# Given passage
BEGIN

Wellington, FL (AHN) - Although most of the seafood and finfish Americans consume is imported, whether it is caught in open waters or farmed, rising grain prices mean that even less fish will be farm raised here, making establishing standards for finfish and shellfish perhaps even more important to consumers.

American aquaculture production only meets 5 to 7 percent of U.S. demand now, with much of that being catfish, meaning that most finfish and shellfish Americans consume is imported, according to a recent survey by the U.S. Department of Commerce's National Oceanic and Atmospheric Administration.

But now rising grain prices mean that the amount of American farm raised fish will decline as many catfish farmers are draining their ponds and going out of business.

"It's a dead business," John Dillard, who pioneered the commercial farming of catfish in the late 1960s, told the New York Times.

Dillard & Company raised 11 million fish last year and has 55 employees. Dillard is letting his employees go and the company won't raise any fish next year because rising grain prices mean that the company was only recovering 75 cents of every dollar it spent producing the fish, the New York Times reports.

Fish farming may be a dead business in the U.S., there is still a demand for farmed fish here.

Although an organization called the Global Aquaculture Alliance has created Best Aquaculture Practices standards for shrimp farms and hatcheries, channel catfish farms and seafood processing plants, there is no single, widely accepted standard for all farmed fish.

But some grocers, such as Whole Foods Market, are acting on their own to ensure that the product its customers buy is safe and healthy.

Whole Foods Market has updated its standards for farmed seafood suppliers - initially instituted in June 2007 - in several areas. It will now require suppliers to:

  • Track fish from hatchery to processing plant. - Protect sensitive habitats.
  • Monitor water quality.
  • Discontinue using a number of chemicals.
  • Avoid using chemicals such as malachite green, an antiseptic banned in the U.S. but still used in other countries.
  • Avoid using organophosphate pesticides

Already in place were Whole Foods' standards that banned:

  • Antibiotics.
  • Growth hormones.
  • Preservatives such as sulfites.
  • Poultry and mammalian by-products in feed.
  • Genetically modified or cloned seafood.

END

# Required action 1
List every item that the farmed-fish article says Whole Foods' standards already banned.
# Required action 2
Copy word for word the part of the farmed-fish article starting with "But some grocers, such" and going on through "number of chemicals.".
Rely only on the farmed-fish article.

# Information provided
BEGIN

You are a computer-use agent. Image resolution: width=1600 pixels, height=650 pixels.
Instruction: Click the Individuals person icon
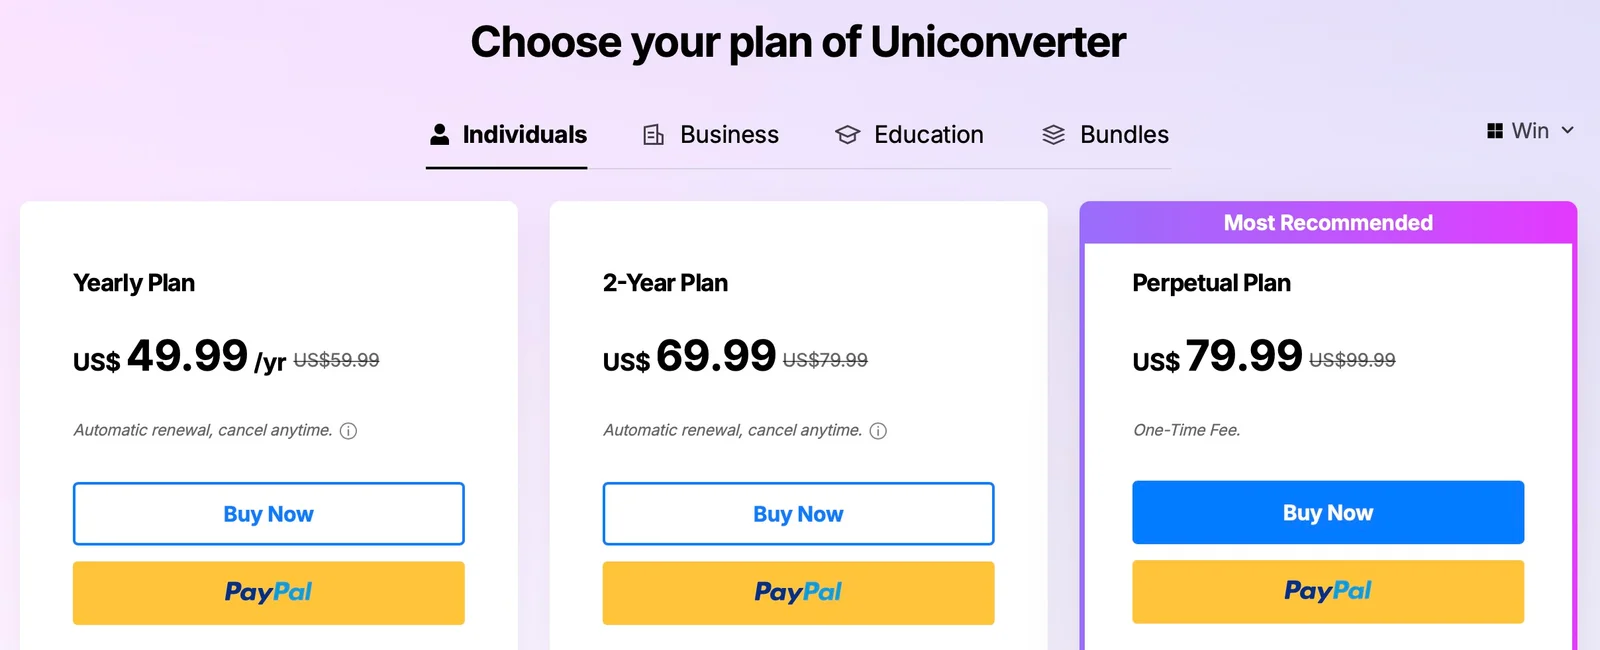[440, 135]
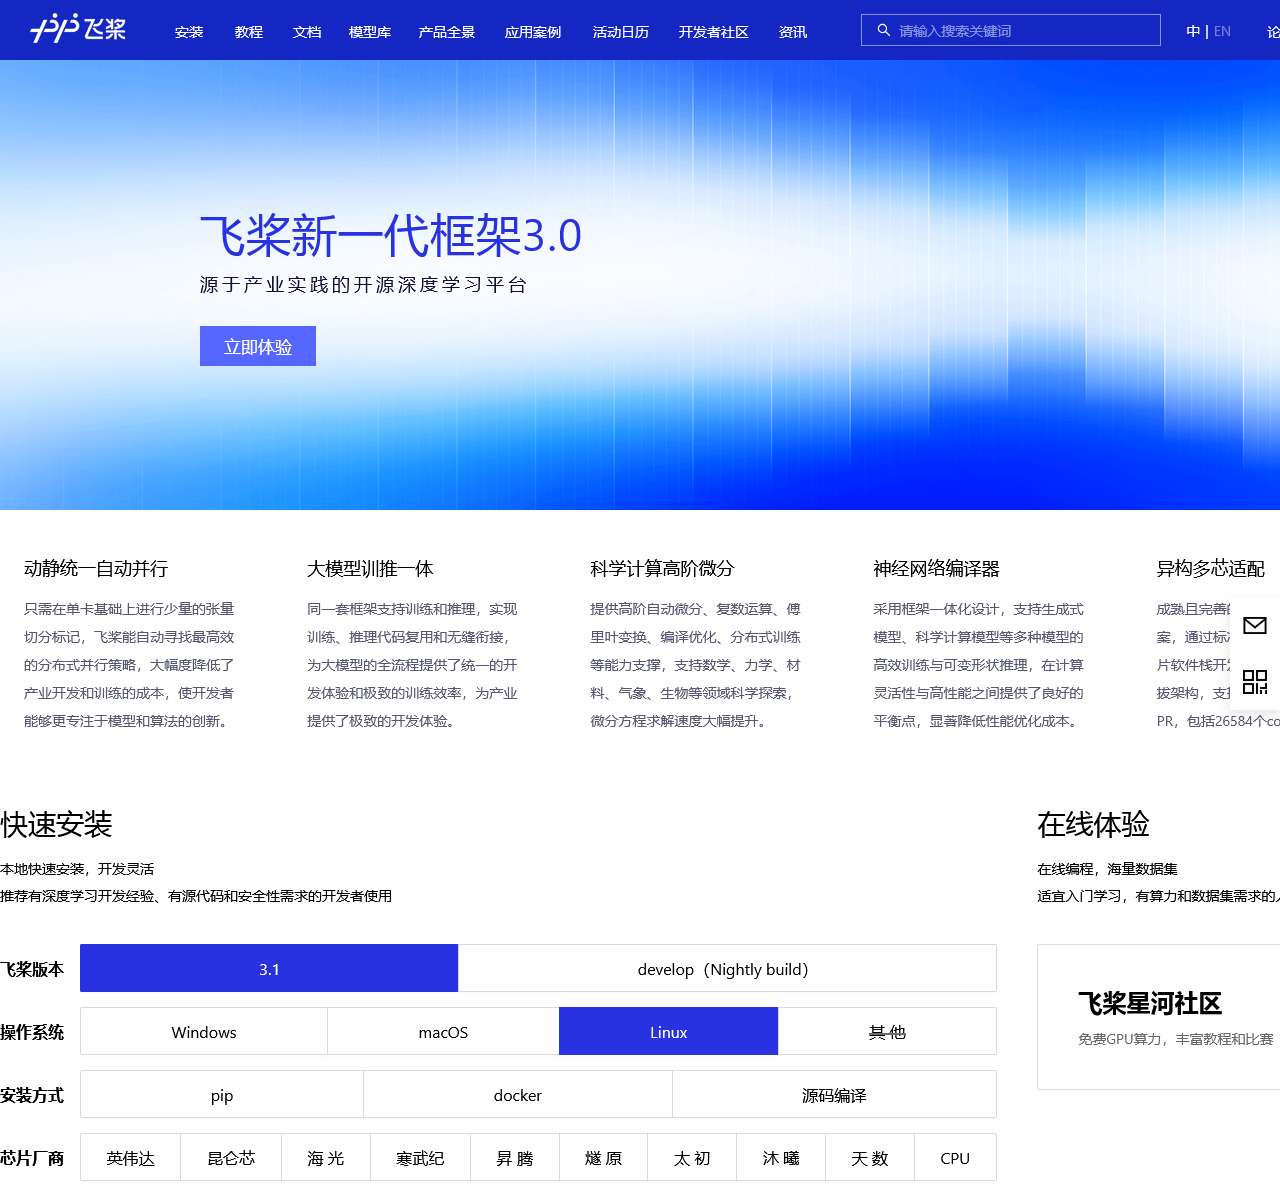Open 模型库 navigation menu
Screen dimensions: 1280x1195
click(370, 32)
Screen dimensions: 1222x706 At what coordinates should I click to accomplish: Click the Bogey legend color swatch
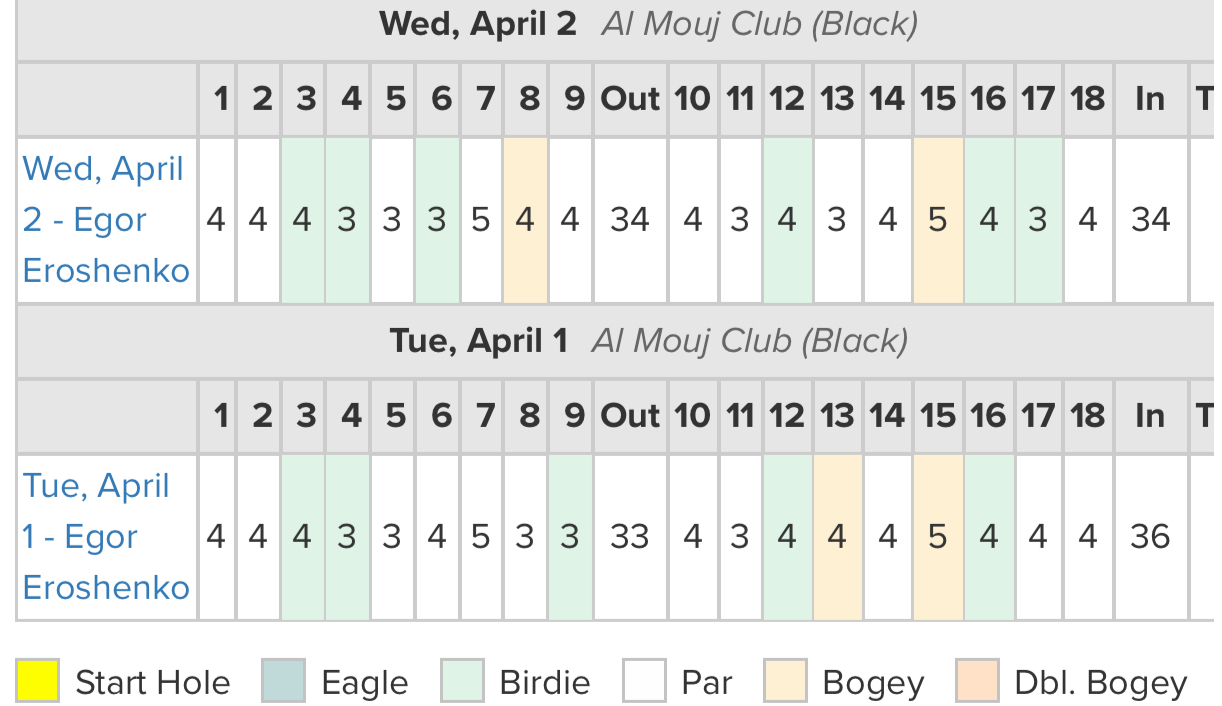pyautogui.click(x=785, y=682)
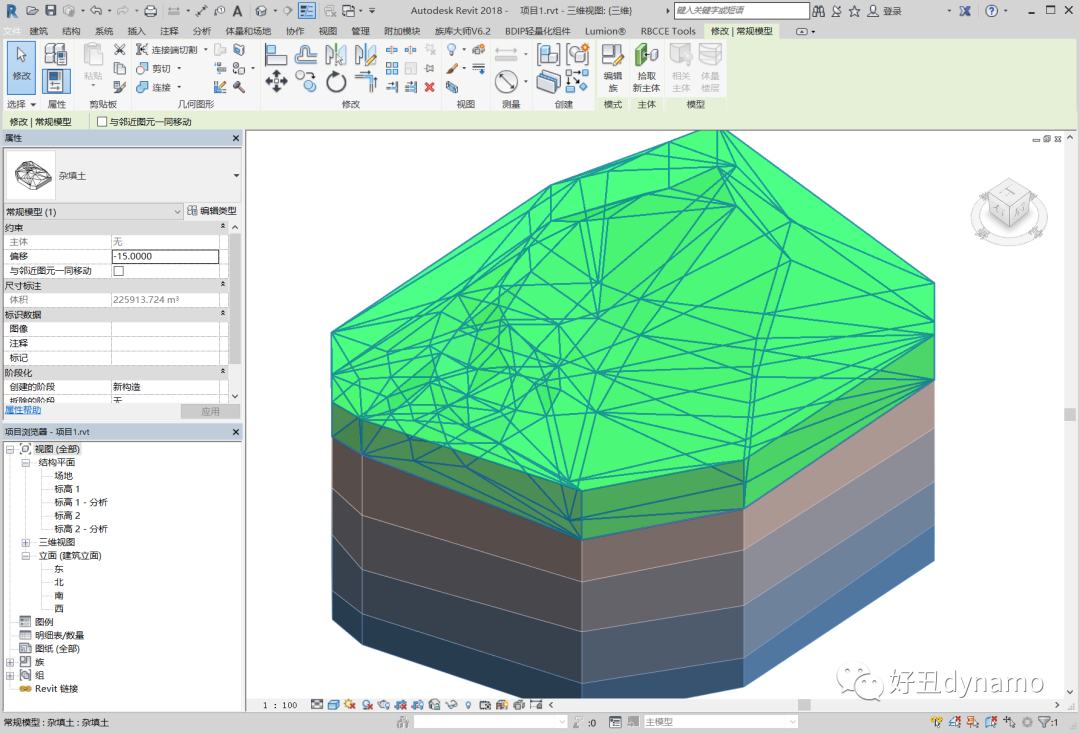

END

# Answer 1
- Antibiotics
- Growth hormones
- Preservatives such as sulfites
- Poultry and mammalian by-products in feed
- Genetically modified or cloned seafood

# Answer 2
But some grocers, such as Whole Foods Market, are acting on their own to ensure that the product its customers buy is safe and healthy.

Whole Foods Market has updated its standards for farmed seafood suppliers - initially instituted in June 2007 - in several areas. It will now require suppliers to:

  • Track fish from hatchery to processing plant. - Protect sensitive habitats.
  • Monitor water quality.
  • Discontinue using a number of chemicals.